* [Work order]: Reproduce the records below exactly, but leave their pictures out of the copy.

★ ★ ★

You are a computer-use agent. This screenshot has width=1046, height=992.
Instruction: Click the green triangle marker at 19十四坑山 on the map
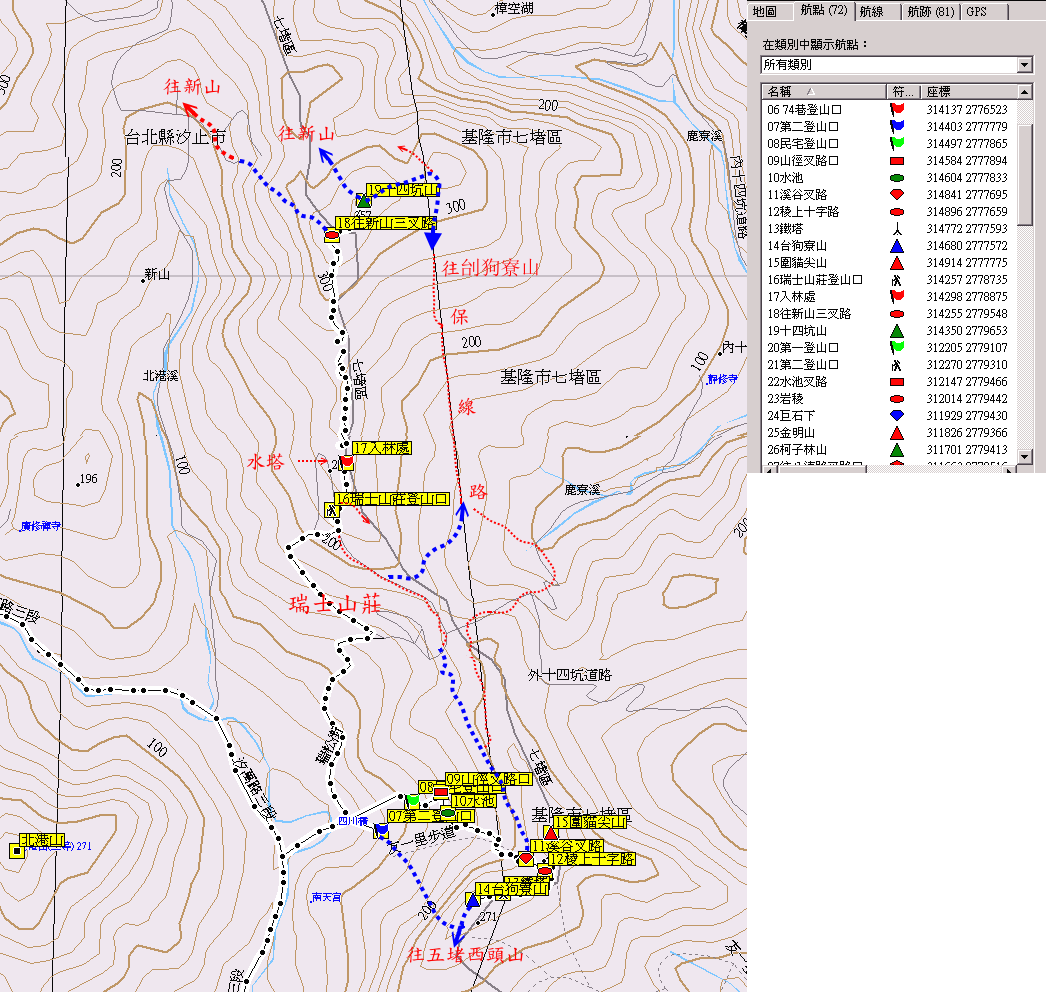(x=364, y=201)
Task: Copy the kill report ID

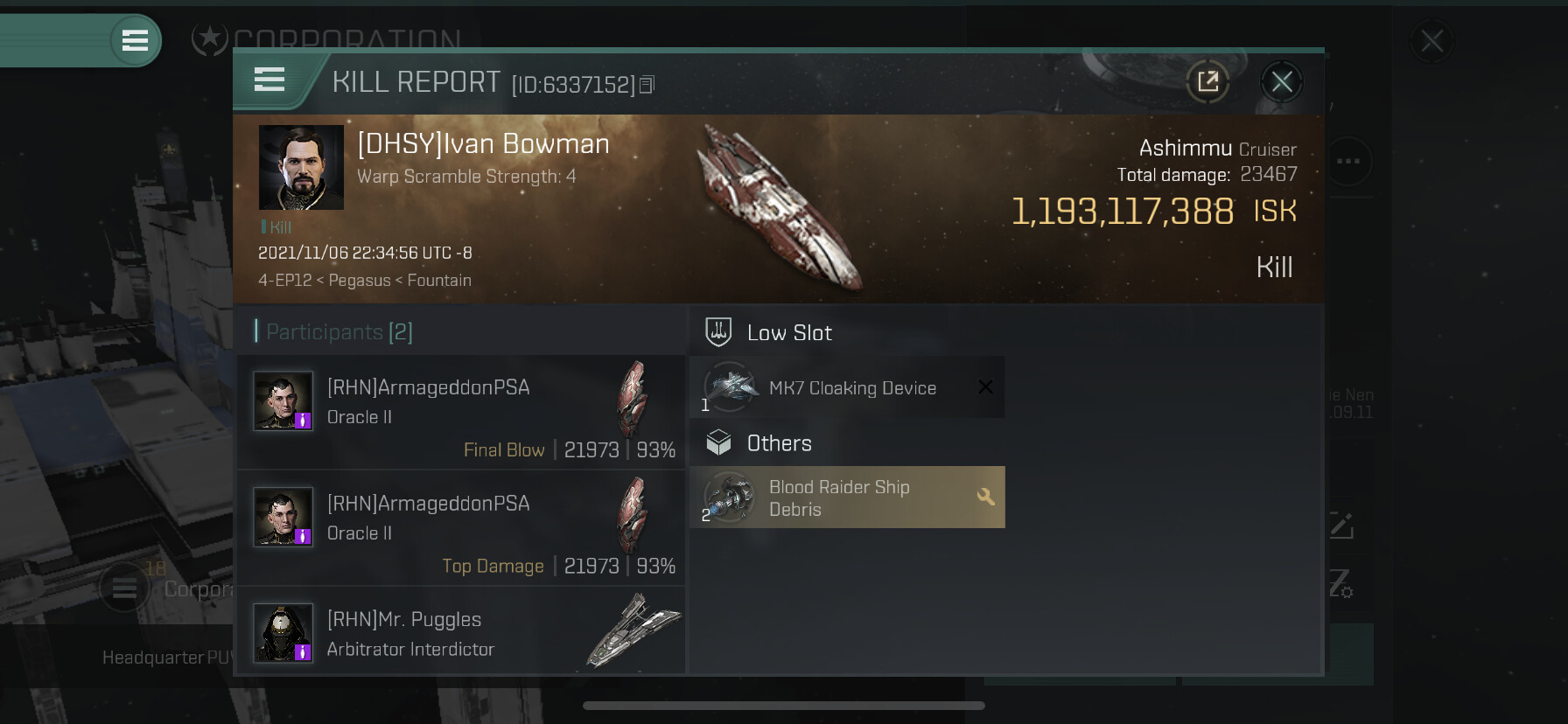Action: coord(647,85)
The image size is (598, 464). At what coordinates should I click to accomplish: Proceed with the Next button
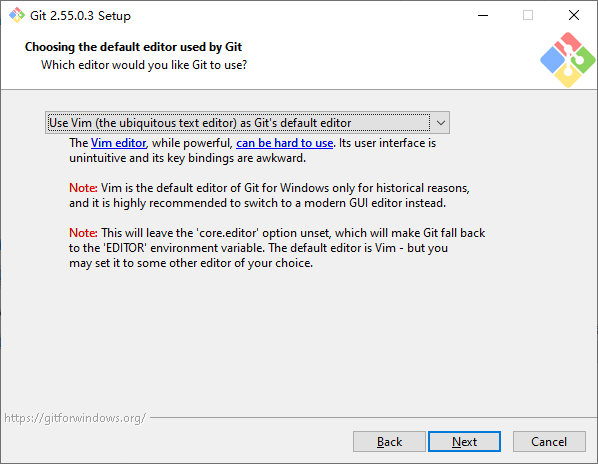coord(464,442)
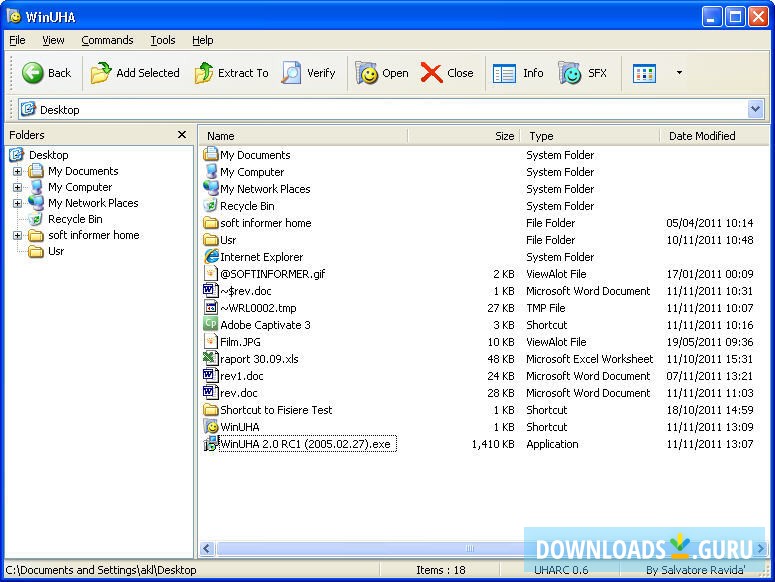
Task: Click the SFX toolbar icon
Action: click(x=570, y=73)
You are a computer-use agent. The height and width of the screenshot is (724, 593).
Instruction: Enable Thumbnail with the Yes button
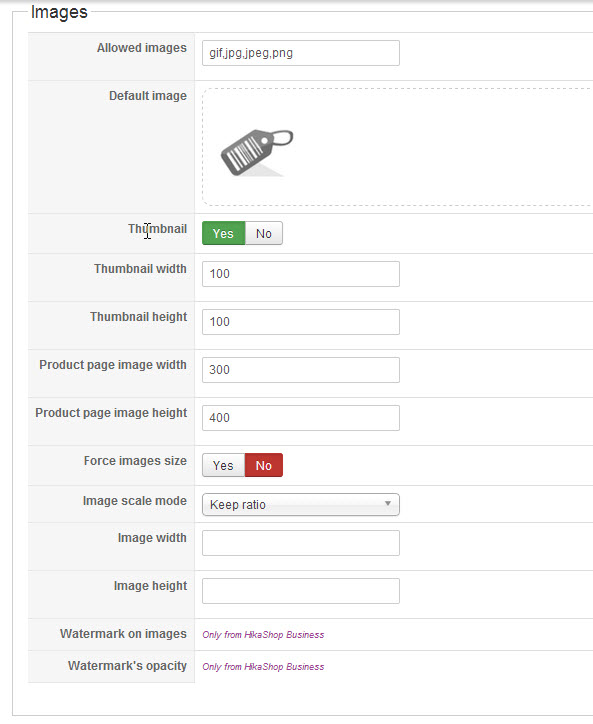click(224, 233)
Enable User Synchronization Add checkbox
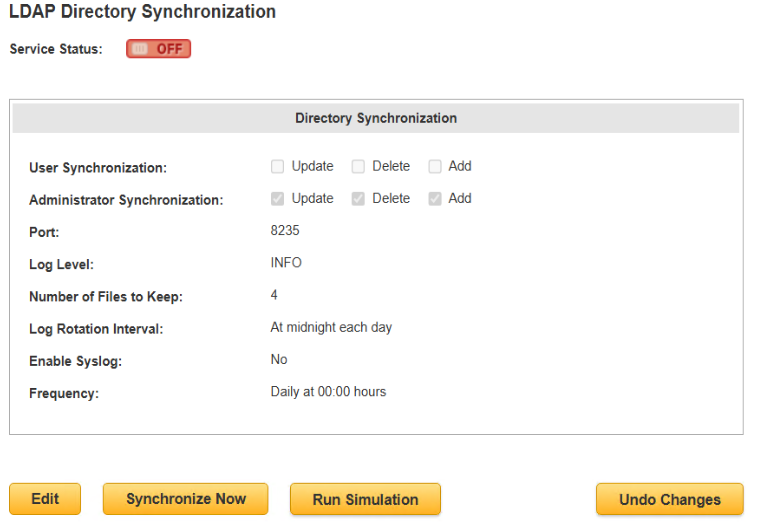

★ ★ ★

* [Solved exercise]:
You are a computer-use agent. This screenshot has width=1046, height=992.
Instruction: Click the green triangle marker at 19十四坑山 on the map
(x=364, y=201)
Task: Copy the kill report ID

Action: coord(647,85)
The image size is (598, 464). At what coordinates should I click to accomplish: Proceed with the Next button
coord(464,442)
Task: Click the SFX toolbar icon
Action: click(x=570, y=73)
You are a computer-use agent. The height and width of the screenshot is (724, 593).
Instruction: Enable Thumbnail with the Yes button
click(224, 233)
Enable User Synchronization Add checkbox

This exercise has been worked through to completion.